After CSA had acquired Distil (see Software is People) I took 6 months off. I had some consulting work related to the CSA acquisition but that only occupied a couple of days a week. During that time I considered many opportunities. This is the story of how I can to work with my new co-founder on the next great adventure.
There were four possible next projects. The first was with our product manager from Distil. She had a fantastic idea for a social calendar app. She pitched the idea to me and a fell in love with it. At that time I wanted to learn Ruby and the Rails framework. This seemed like the perfect project to learn on. Plus I really wanted to help her out. She did a fantastic job building a user base in Ottawa, despite my crappy UI (I’m definitely not a client side code monkey).
Next was an opportunity to essentially rebuild Distil. One of the companies that had tried to acquire Distil but lost to CSA came to me with an offer. They would provide seed capital, office space and services to me if I wanted to continue the work we had been doing at Distil. That was very intriguing. After further discussions it became apparent that they wanted ownership of the new company. That was OK too. I was fine being essentially an employee, as long as I got paid as an employee. They wanted me to work for founder salary, i.e. making a fraction of my salary potential. The offer was clear — they would get as much as they could from me while giving up as little as possible.

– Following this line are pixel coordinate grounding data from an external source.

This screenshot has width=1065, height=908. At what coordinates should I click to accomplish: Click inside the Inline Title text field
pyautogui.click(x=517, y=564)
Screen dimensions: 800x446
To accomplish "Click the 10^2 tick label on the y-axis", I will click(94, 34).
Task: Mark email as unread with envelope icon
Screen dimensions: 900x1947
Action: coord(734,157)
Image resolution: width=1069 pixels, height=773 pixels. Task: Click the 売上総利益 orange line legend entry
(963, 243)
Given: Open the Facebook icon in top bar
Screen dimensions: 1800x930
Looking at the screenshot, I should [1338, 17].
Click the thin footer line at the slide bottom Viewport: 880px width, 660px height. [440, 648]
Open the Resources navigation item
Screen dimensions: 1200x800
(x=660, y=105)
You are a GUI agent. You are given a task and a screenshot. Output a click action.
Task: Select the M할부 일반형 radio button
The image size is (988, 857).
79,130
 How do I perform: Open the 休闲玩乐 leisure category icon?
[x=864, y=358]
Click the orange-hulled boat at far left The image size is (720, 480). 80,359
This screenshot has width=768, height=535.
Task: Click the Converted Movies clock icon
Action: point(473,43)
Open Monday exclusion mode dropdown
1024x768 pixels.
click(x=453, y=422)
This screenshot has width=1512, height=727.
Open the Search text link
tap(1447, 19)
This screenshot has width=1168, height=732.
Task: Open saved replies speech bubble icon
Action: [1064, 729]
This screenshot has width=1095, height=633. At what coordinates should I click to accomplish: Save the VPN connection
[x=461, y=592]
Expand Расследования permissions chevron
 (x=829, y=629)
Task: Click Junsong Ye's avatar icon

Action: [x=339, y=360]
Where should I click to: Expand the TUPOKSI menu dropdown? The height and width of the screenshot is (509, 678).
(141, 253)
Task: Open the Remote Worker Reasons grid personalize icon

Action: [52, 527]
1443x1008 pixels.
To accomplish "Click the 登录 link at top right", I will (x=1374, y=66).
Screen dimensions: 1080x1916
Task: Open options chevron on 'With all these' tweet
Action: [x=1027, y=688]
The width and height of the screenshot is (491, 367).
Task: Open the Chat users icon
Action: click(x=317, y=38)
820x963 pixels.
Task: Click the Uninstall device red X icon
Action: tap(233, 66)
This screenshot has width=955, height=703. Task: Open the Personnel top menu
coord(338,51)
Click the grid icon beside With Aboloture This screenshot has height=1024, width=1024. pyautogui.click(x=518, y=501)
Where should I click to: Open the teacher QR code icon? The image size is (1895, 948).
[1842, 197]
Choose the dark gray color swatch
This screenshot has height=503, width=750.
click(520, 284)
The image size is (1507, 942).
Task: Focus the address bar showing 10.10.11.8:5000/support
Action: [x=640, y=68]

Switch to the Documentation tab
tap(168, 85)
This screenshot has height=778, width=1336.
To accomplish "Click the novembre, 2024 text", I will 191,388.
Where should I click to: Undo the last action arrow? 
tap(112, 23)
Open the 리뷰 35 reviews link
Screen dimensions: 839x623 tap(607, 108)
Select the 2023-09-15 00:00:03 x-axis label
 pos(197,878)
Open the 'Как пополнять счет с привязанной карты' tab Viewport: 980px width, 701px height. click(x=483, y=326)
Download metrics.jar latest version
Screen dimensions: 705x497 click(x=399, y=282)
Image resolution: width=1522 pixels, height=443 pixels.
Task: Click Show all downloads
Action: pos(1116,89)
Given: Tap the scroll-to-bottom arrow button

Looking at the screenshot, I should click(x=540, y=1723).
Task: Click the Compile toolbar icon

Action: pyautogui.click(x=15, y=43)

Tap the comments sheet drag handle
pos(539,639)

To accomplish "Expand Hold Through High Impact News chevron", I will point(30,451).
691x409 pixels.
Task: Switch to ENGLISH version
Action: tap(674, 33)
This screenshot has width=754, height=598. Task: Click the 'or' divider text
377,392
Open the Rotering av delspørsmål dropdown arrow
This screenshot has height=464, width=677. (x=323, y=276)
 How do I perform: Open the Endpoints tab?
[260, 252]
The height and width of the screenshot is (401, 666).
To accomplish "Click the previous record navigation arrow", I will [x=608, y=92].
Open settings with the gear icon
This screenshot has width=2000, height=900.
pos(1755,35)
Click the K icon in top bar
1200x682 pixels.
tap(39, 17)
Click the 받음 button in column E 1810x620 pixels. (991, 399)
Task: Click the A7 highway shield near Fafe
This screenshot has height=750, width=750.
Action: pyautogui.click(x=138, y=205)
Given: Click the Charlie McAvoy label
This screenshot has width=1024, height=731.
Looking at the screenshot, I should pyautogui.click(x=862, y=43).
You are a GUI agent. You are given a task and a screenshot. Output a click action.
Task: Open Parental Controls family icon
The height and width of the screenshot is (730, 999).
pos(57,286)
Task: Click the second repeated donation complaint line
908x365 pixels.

My former CEO from Distil had a great idea to revolutionize the news industry. I looked into the technical side of the opportunity for him. I was very excited about working with him again. He was much more senior than me, with great contacts and decades of business experience. That he would consider me as a founding partner I took as a high compliment. Plus there was the security of being under his wing, having him look after me.
Finally there was Winston. He had done some sales work for us at Distil, but I had never really gotten to know him well. He was very interested in the social media space, specifically helping businesses use social media effectively. We bounced ideas around and talked about going into business together.
What convinced me that he was the right partner was something he said. “Business is like a marriage.” This was exactly how I felt. A successful partnership doesn’t work when one feels they are “helping” the other out. Or when one party is trying to maximize their return from the relationship. It also was time for me to step out from behind someone’s shadow, take responsibility rather than ride the coattails of another.
Like a marriage, Winston and I were equals in the truest sense. Our partnership was, and continues, to be based on mutual admiration and respect.
That is why I said yes to Winston and started my next adventure with him.